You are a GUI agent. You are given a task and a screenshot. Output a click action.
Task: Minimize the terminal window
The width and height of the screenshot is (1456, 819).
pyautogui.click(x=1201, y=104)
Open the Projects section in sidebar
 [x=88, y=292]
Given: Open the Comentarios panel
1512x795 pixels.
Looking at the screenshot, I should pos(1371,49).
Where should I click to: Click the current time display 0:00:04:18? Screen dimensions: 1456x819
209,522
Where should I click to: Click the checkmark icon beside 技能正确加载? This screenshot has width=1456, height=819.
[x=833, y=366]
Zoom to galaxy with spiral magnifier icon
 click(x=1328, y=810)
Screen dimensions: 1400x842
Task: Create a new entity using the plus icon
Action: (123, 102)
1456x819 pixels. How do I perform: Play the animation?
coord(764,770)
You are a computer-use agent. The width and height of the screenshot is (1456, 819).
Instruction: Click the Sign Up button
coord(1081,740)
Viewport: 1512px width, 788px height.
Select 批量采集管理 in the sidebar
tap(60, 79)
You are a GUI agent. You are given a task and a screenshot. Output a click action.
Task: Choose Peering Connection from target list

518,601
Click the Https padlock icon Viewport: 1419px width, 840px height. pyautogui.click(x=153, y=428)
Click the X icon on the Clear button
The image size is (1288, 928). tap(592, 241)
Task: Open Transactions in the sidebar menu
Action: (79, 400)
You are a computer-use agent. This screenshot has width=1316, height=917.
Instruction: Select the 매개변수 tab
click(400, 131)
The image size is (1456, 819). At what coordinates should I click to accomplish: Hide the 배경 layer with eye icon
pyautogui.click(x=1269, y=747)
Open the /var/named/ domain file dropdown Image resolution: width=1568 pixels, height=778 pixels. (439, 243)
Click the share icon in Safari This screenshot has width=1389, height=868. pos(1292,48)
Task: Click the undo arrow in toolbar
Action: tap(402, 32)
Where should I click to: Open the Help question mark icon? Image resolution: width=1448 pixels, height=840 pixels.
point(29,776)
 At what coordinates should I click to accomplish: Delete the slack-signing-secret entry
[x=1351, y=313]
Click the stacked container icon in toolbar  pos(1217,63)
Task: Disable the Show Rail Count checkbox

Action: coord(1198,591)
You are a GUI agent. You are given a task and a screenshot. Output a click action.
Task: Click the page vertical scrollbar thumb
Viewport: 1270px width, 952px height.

····················

* _Exercise brief_: Copy out the entries from the material above, matching each one exactly.

* _Finished exercise_:
You are a GUI agent. You are given a task and a screenshot. Output a click action.
Task: Minimize the terminal window
The width and height of the screenshot is (1456, 819).
pyautogui.click(x=1201, y=104)
Open the Projects section in sidebar
 [x=88, y=292]
Given: Open the Comentarios panel
1512x795 pixels.
Looking at the screenshot, I should pos(1371,49).
Where should I click to: Click the current time display 0:00:04:18? Screen dimensions: 1456x819
209,522
Where should I click to: Click the checkmark icon beside 技能正确加载? This screenshot has width=1456, height=819.
[x=833, y=366]
Zoom to galaxy with spiral magnifier icon
 click(x=1328, y=810)
Screen dimensions: 1400x842
Task: Create a new entity using the plus icon
Action: (123, 102)
1456x819 pixels. How do I perform: Play the animation?
coord(764,770)
You are a computer-use agent. The width and height of the screenshot is (1456, 819).
Instruction: Click the Sign Up button
coord(1081,740)
Viewport: 1512px width, 788px height.
Select 批量采集管理 in the sidebar
tap(60, 79)
You are a GUI agent. You are given a task and a screenshot. Output a click action.
Task: Choose Peering Connection from target list

518,601
Click the Https padlock icon Viewport: 1419px width, 840px height. pyautogui.click(x=153, y=428)
Click the X icon on the Clear button
The image size is (1288, 928). tap(592, 241)
Task: Open Transactions in the sidebar menu
Action: (79, 400)
You are a computer-use agent. This screenshot has width=1316, height=917.
Instruction: Select the 매개변수 tab
click(400, 131)
The image size is (1456, 819). At what coordinates should I click to accomplish: Hide the 배경 layer with eye icon
pyautogui.click(x=1269, y=747)
Open the /var/named/ domain file dropdown Image resolution: width=1568 pixels, height=778 pixels. (439, 243)
Click the share icon in Safari This screenshot has width=1389, height=868. pos(1292,48)
Task: Click the undo arrow in toolbar
Action: tap(402, 32)
Where should I click to: Open the Help question mark icon? Image resolution: width=1448 pixels, height=840 pixels.
point(29,776)
 At what coordinates should I click to accomplish: Delete the slack-signing-secret entry
[x=1351, y=313]
Click the stacked container icon in toolbar  pos(1217,63)
Task: Disable the Show Rail Count checkbox

Action: coord(1198,591)
You are a GUI agent. You are given a task and a screenshot. Output a click action.
Task: Click the page vertical scrollbar thumb
Viewport: 1270px width, 952px height.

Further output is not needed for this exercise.